▶ [Teks yang Ditampilkan]
Dokter Koas Pemicu Penganiayaan di Palembang Resmi Dibekukan

Dokter koas pemicu penganiayaan di Palembang resmi dibekukan. (Foto: Dok. Kemenkes)

PARBOABOA, Jakarta - Lady Aurelia Pramesti (LD), seorang dokter muda di Palembang, resmi dibekukan statusnya sebagai mahasiswa kedokteran. 

Keputusan ini diambil setelah LD terlibat dalam kasus penganiayaan terhadap dr. Muhammad Luthfi, Ketua Koordinator Koas di RSUD Siti Fatimah, Palembang.

Kejadian bermula dari perdebatan terkait jadwal piket jaga di tahun baru. Pada Rabu, 11 Desember 2024, ibu LD, Sri Meilina alias Lina, bersama sopirnya, Fadilla alias DT, menemui dr. Luthfi di sebuah tempat makan di kawasan Demang Lebar Daun, Palembang. 

Pertemuan tersebut bertujuan untuk membahas permintaan perubahan jadwal piket LD di RSUD Siti Fatimah, di mana dr. Luthfi bertanggung jawab sebagai koordinator.

Selama diskusi, dr. Luthfi dianggap tidak memenuhi permintaan perubahan jadwal tersebut, sehingga memicu emosi Fadilla alias DT. Situasi memanas dan berujung pada insiden pemukulan terhadap dr. Luthfi.

Akibat hal itu, LD kini dibekukan statusnya sebagai mahasiswa kedokteran dari Universitas Sriwijaya (Unsri), Palembang.

Direktur Jenderal Pelayanan Kesehatan Kementerian Kesehatan, Azhar Jaya, dalam sebuah keterangan resmi belum lama ini mengatakan, apa yang menimpa Muhammad Luthfi merupakan kategori bullying kasuistik.

Itulah sebabnya kata dia, pihak kampus mengambil keputusan untuk membekukan status LD sebagai pemicu penganiayaan sampai proses hukum kasus ini tuntas.

▶ [Perintah Tugas 1] Menurut berita tentang pembekuan status dokter koas di Palembang, di rumah sakit mana dr. Muhammad Luthfi menjabat sebagai Ketua Koordinator Koas?
▶ [Perintah Tugas 2] Lanjutkan berita tentang pembekuan status dokter koas di Palembang mulai dari kalimat terakhirnya.

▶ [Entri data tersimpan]
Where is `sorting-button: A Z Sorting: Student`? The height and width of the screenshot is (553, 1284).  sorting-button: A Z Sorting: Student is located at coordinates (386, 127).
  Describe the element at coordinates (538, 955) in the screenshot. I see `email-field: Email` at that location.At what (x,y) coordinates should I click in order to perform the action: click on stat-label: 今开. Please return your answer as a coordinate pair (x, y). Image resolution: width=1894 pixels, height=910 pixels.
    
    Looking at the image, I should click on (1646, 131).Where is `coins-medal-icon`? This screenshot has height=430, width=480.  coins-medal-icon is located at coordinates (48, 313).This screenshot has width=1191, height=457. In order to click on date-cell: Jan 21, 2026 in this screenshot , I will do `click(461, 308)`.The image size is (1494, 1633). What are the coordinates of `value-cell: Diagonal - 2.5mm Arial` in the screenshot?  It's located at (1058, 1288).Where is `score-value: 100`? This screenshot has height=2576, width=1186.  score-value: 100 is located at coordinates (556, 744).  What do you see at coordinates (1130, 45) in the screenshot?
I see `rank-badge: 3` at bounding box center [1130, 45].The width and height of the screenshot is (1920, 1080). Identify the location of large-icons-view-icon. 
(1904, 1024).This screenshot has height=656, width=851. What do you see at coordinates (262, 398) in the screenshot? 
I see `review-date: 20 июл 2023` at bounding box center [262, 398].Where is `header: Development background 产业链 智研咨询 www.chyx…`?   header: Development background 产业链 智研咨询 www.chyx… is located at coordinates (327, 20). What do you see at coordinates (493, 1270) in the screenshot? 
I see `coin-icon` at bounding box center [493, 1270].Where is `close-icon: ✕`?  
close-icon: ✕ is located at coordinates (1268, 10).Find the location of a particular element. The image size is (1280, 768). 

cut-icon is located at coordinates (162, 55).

▶ [Area Jawaban 1] Di RSUD Siti Fatimah, Palembang.

▶ [Area Jawaban 2]
"Status oknum (LD) ini sebagai mahasiswa sudah dibekukan sementara oleh dekannya sampai kasusnya jelas dengan kepolisian," kata Azhar.

Adapun DT sendiri telah ditetapkan sebagai tersangka penganiayaan. Ia dijerat pasal 351 ayat 2 KUHP dengan ancaman hukuman penjara maksimal 5 tahun.

Sementara itu, Ketua Asosiasi Institusi Pendidikan Kedokteran Indonesia (AIPKI), Ari Fahrial Syam menyebut, kejadian yang melibatkan LD sebagai tindakan kriminal.

Karena penganiayaan melibatkan pihak ketiga, kata dia, kasus ini harus ditangani serius oleh polisi. Hal itu penting agar masyarakat memahami bahwa penganiayaan adalah pelanggaran serius yang tidak bisa dibiarkan.

"Penegakan hukum perlu ditunjukkan ke masyarakat agar jangan sampai ada anggapan bahwa penganiayaan mudah dilakukan ke orang lain," pungkasnya.

Bullying di Lingkungan Kedokteran

Kasus yang menimpa Muhammad Luthfi menambah daftar panjang kasus bullying di lingkungan sekolah kedokteran, meski dengan modus yang berbeda-beda.

Jika dalam kasus di atas, pelaku bullying melibatkan pihak ketiga, dalam kasus yang lain, bullying atau perundungan terjadi justru antara senior dengan yunior.

Hal itu dikonfirmasi oleh Menteri Kesehatan (Kemenkes) RI, Budi Gunadi Sadikin, dengan menyatakan, kasus perundungan di lingkungan Program Pendidikan Dokter Spesialis (PPDS) masih menjadi masalah serius.

 

Hingga Agustus 2024, kata dia, Kemenkes mencatat 234 laporan perundungan, dengan program studi penyakit dalam menjadi yang paling banyak dilaporkan, diikuti bedah dan anestesiologi.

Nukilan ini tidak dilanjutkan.